(Description of the task):
When you transcribe the entries, reproduce every character and exclude the images.

(Data extracts):
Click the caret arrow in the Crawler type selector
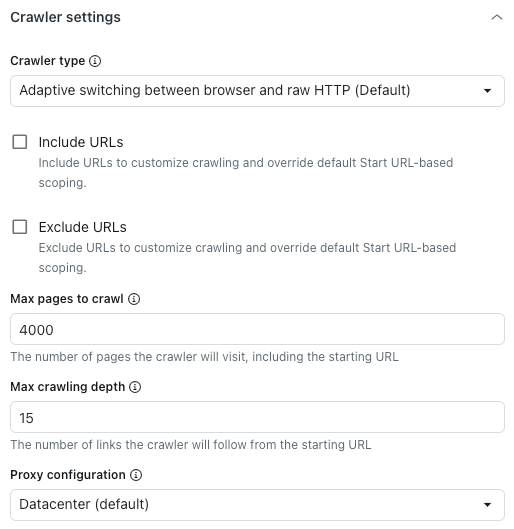This screenshot has width=514, height=529. (x=487, y=91)
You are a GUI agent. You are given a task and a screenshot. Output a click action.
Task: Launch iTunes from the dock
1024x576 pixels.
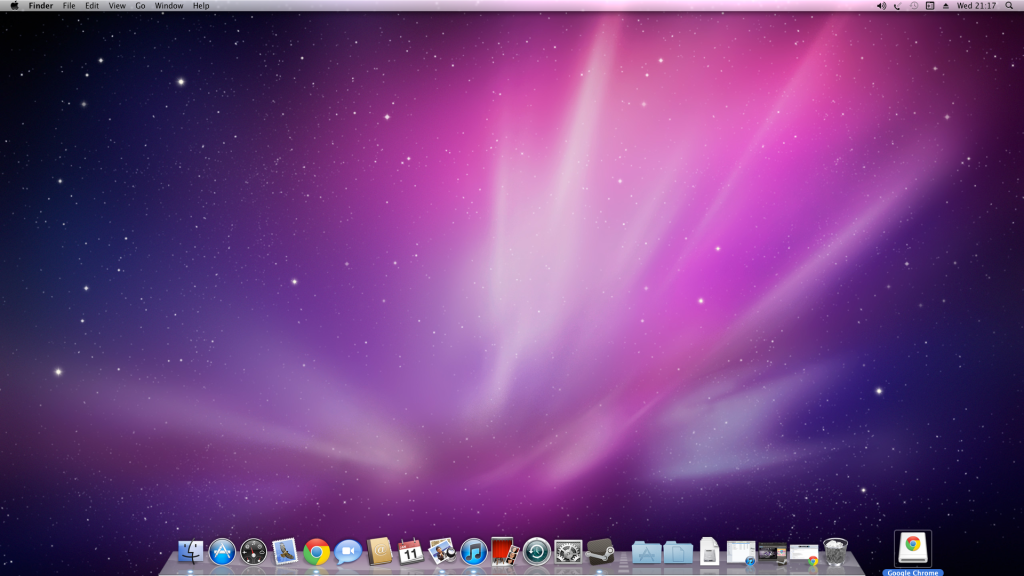[x=474, y=551]
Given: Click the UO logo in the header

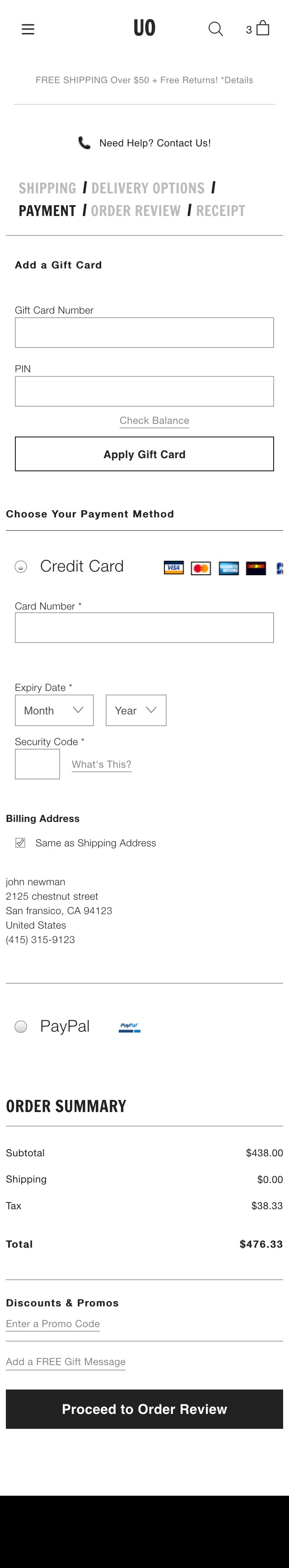Looking at the screenshot, I should [144, 28].
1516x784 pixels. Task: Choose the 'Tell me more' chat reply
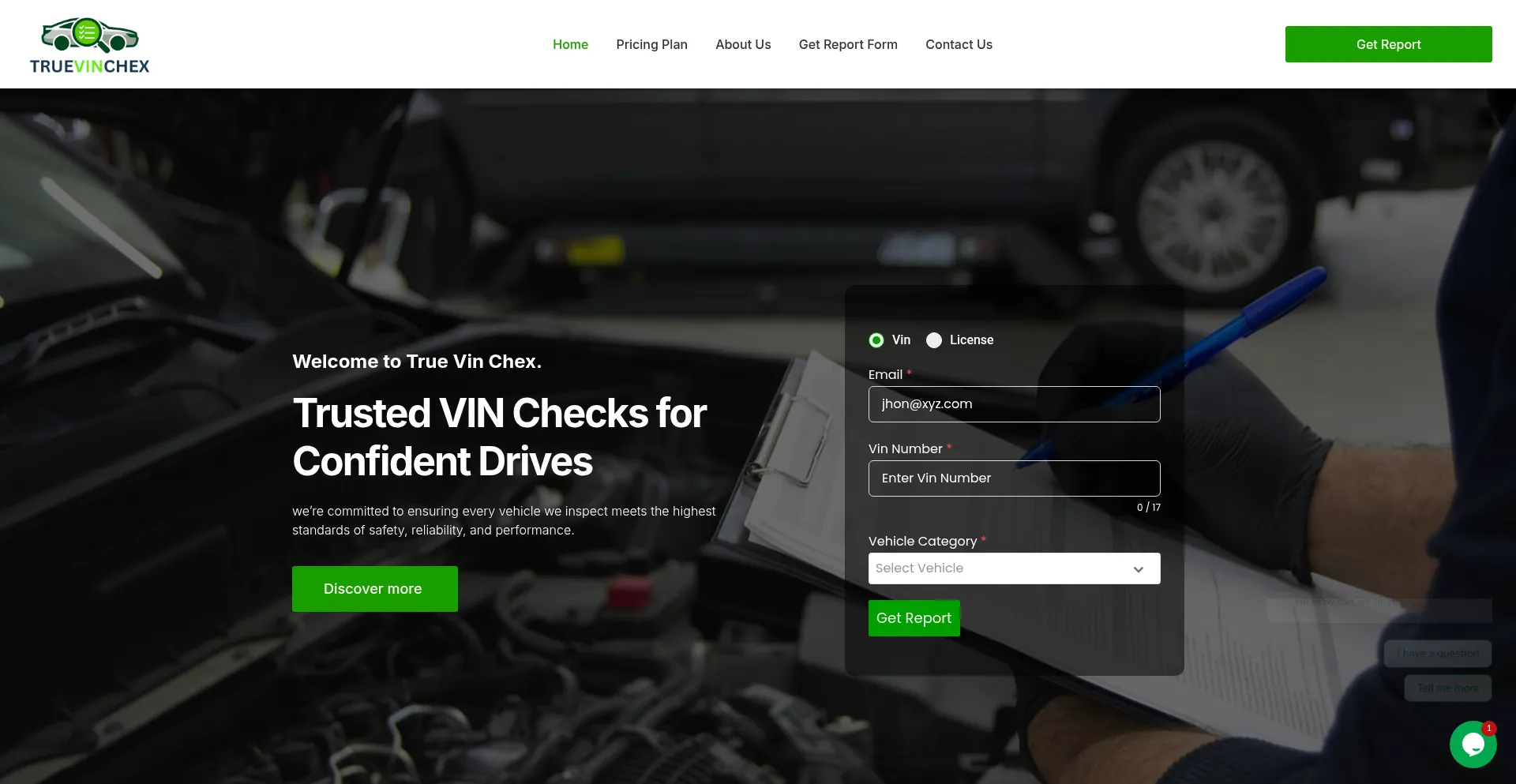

(Response area):
Click the caret arrow in the Crawler type selector
This screenshot has width=514, height=529. (x=487, y=91)
You are a GUI agent. You are given a task and a screenshot. Output a click action.
Task: Launch iTunes from the dock
1024x576 pixels.
[x=474, y=551]
Given: Click the UO logo in the header

Looking at the screenshot, I should [144, 28].
1516x784 pixels. Task: Choose the 'Tell me more' chat reply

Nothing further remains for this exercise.